李东阳抬起头道:“秦公、颜太师之言极是慎重,然东阳以为雍州仍可以出兵,西凉禹州皆与北胡相接历代都有天下强骑,今世天下三大骁锐禹州虎豹骑,云州没羽卫,西凉铁骑,西凉王敦素此人文武双才,陛下可下旨安抚命其重兵囤聚边界以震慑北胡,而禹州萧渊处陛下可下旨令其出精兵,配合我西京王师东行。”
李良正看向李东阳道:“不知东阳所伐为何处?”
李东阳:“正如宰相大人所言,楚州不过是更换姓氏不足出师之名,青州徐道功此人眼光不短浅且极为爱惜其羽毛,其所图不过是青扬二地而已,云州司徒太山此人向有图谋天下之心,如若天下有变其当是第一个举兵出关的藩镇,若我王师攻伐青州司徒太山必然出兵相援,若攻伐云州徐道功必会坐山观虎斗。”
勤政殿上一片寂静,几位中枢大臣都在思虑李东阳此言的可行性。
天子司马弘治道:“秦卿,李太傅所言你认为如何?”
秦家世代为魏国镇守雍州,而秦穆年少时居住在京都,与先帝是竹马之交,而他能够稳掌雍州权柄并不单靠和司马睿兴的交情,其本身也是有勇有谋。
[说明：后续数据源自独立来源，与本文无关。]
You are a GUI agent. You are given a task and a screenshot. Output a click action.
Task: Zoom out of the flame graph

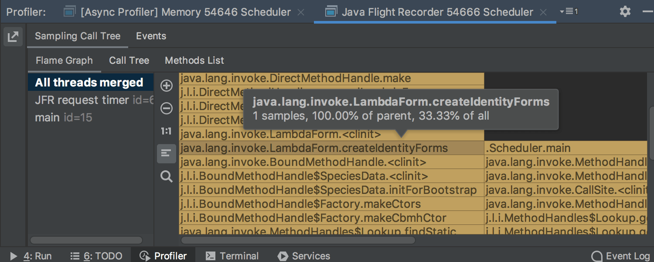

此时他自然知道这少年天子心意,不出兵其必不会心安反而会忌惮自己,而且李东阳所言也极有道理。
于是道“臣赞同太傅所言!”
少年天子脸上终于露出满意之色,长久的抑郁之气顿出,他终于感受到座下这张龙椅的魅力了,此刻他高高的俯视着父皇留下的托孤大臣,四朝太师颜真卿、魏国栋梁李东阳、不倒宰相李良正、军中磐石秦穆,皆在我手。